The death penalty has always been a grey area
NEW DELHI: So who gets the death sentence and who is spared? There is no certainty on this one. The death sentence is given only in the 'rarest of rare cases'. Crimes committed with diabolic designs and which are dastardly in all respects merit the sentence.
The Delhi High Court on Monday ordered death sentence for Delhi lawyer Santosh Singh for raping and murdering his classmate Priyadarshini Mattoo a decade ago. But it recently showed leniency for a man who had mercilessly killed a child and some other members of his family. The judges didn't find the death sentence an appropriate punishment for this rarest of rare case.
Former Chief Justice P N Bhagwati has said that at least there should be unanimity among judges on awarding the extreme penalty. He also found some "freakishness" in imposition of death penalty.

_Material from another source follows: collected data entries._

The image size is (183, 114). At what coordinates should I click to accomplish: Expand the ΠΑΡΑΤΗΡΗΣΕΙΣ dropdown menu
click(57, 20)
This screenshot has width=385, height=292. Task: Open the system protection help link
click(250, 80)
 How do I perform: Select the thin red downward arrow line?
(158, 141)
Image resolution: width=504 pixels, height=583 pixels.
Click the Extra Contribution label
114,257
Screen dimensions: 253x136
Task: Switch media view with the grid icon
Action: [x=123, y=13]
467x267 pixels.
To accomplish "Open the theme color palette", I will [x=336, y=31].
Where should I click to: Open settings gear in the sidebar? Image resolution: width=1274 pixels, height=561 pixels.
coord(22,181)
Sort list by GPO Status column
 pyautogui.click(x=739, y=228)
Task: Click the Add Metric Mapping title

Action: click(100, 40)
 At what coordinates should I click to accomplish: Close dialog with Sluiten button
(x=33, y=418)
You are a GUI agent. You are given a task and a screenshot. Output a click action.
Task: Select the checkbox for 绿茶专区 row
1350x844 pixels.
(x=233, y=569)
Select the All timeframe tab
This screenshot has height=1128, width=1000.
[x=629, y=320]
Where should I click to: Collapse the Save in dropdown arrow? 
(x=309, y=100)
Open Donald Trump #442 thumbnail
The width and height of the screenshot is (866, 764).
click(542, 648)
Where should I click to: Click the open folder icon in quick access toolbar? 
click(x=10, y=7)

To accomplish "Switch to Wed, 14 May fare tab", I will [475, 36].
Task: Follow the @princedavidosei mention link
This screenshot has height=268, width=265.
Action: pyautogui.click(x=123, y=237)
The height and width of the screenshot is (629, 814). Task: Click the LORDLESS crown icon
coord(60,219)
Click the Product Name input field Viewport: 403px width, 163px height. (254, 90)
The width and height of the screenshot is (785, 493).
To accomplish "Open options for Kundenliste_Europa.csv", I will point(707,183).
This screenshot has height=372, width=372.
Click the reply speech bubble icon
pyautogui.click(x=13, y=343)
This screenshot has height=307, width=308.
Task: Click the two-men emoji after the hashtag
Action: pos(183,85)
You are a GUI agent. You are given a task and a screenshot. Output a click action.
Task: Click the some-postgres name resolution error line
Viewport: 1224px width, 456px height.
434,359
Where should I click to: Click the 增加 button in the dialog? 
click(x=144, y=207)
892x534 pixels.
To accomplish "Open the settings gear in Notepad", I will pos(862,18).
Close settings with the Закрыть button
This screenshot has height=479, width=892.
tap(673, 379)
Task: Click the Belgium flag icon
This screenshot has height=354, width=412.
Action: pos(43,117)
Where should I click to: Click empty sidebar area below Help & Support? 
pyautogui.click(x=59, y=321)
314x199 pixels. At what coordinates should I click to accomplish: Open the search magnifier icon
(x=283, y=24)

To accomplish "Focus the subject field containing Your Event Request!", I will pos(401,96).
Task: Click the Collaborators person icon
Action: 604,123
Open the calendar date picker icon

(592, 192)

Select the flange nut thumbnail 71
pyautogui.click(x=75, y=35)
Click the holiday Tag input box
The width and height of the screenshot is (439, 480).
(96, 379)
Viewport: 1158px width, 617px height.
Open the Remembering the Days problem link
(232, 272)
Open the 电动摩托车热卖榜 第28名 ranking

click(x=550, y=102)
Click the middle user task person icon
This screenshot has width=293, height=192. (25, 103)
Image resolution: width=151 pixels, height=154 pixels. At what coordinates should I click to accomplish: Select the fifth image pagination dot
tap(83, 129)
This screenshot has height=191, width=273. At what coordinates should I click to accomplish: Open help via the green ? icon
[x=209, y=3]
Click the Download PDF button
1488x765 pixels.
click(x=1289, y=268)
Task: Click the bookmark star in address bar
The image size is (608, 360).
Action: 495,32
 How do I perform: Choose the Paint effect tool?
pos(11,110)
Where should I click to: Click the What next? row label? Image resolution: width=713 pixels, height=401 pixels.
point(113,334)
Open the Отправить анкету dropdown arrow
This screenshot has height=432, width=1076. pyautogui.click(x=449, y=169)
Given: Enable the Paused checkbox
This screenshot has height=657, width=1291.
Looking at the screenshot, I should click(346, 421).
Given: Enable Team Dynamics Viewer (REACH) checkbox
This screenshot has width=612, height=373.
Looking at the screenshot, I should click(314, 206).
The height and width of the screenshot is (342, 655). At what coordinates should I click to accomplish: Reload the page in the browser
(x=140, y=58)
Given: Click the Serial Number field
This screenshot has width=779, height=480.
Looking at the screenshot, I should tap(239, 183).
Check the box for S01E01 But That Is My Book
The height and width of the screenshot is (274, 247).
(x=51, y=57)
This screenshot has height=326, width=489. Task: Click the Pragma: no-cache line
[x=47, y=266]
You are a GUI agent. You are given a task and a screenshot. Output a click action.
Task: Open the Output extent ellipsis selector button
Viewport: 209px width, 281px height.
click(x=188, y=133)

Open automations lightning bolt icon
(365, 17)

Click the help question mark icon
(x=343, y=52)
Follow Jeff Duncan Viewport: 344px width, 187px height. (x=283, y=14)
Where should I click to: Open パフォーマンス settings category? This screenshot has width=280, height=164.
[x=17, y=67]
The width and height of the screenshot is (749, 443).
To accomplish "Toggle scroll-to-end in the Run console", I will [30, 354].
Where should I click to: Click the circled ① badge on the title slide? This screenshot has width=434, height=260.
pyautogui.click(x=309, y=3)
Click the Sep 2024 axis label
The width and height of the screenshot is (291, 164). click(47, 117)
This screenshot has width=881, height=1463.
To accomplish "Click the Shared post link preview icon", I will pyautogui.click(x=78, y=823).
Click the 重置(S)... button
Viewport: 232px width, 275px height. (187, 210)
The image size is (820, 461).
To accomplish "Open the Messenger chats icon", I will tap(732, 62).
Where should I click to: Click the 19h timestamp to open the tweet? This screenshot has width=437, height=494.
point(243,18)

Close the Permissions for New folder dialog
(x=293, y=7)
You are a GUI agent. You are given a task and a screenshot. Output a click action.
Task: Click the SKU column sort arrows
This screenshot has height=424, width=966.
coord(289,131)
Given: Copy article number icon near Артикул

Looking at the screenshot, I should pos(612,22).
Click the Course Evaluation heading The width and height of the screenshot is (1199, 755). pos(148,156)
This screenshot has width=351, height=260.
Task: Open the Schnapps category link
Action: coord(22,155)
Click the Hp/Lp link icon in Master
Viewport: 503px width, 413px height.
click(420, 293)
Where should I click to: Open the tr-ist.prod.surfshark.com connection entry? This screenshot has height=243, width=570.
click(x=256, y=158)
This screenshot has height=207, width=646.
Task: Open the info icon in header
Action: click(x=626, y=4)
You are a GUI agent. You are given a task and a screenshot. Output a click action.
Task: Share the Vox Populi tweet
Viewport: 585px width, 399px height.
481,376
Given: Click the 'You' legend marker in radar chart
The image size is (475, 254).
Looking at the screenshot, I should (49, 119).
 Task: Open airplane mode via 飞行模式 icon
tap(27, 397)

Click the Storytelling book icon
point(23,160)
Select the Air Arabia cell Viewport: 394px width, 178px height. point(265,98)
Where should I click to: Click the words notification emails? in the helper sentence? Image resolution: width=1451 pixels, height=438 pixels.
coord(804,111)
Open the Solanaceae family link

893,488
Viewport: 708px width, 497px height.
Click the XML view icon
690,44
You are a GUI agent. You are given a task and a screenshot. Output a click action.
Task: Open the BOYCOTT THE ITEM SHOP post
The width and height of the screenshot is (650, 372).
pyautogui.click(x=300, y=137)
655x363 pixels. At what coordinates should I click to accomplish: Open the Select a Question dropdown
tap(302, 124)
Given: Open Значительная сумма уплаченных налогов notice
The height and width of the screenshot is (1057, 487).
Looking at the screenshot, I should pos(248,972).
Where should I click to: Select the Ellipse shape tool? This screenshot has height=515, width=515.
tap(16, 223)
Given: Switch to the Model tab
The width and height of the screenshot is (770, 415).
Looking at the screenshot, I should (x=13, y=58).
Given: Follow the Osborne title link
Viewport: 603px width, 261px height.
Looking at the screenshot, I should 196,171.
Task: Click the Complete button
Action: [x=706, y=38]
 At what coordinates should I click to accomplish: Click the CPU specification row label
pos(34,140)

Three murder accused, Jeeta Singh, Kashmira Singh and Harbans Singh, were sentenced to death by the Allahabad High Court 31 years ago. They were found equally guilty in murdering four members of a family.
Each of them separately challenged their sentence before the Supreme Court. Jeeta Singh's petition came first. A Bench of then Justices Y V Chandrachud, Krishna Iyer and NL Untwalia dismissed his appeal. Later, Kashmira Singh sent his appeal from jail. A Bench comprising of Justices M Fazal Ali and Bhagwati allowed him limited relief by reducing the death penalty into life term. Thus, while Kashmira Singh's death sentence was commuted to life imprisonment by one Bench, the death penalty imposed on Jeeta Singh was confirmed by another. He was hanged on October 6,1981..
Later, Harbans Singh's appeal also came up for hearing and this time, it was still another Bench that rejected his petition on October 16, 1978. The judges rejected his plea for review of the verdict also.
Though the court's registry had mentioned in its report that Kashmira Singh's death sentence was already commuted, this fact was not brought to the notice of the Bench that was deciding Harbans Singh's fate. Harbans Singh would have been executed on October 6, 1981 along with Jeeta Singh, but fortunately for him, he filed a writ petition in the Supreme Court. The Court stayed the execution of his death sentence.
When his writ petition came up for hearing before yet another Bench of the then Chief Justice Chandrachud and Justices D A Desai and A N Sen, his lawyers told them that Kashmira Singh's death penalty had been commuted by another Bench.
The Bench urged the President for reconsideration of Harbans Singh's clemency petition though he had earlier dismissed it. "This is a classic case which illustrates the judicial vagaries in the imposition of death penalty and demonstrates vividly how the infliction of death penalty is influenced by the composition of the Bench," observed Justice Bhagwati. Urging the President to grant clemency to Harbans Singh, CJI Chandrachud had observed: "The fate of Jeeta Singh has a posthumous moral to tell. He cannot profit by the direction because he is now beyond the processes of human tribunals."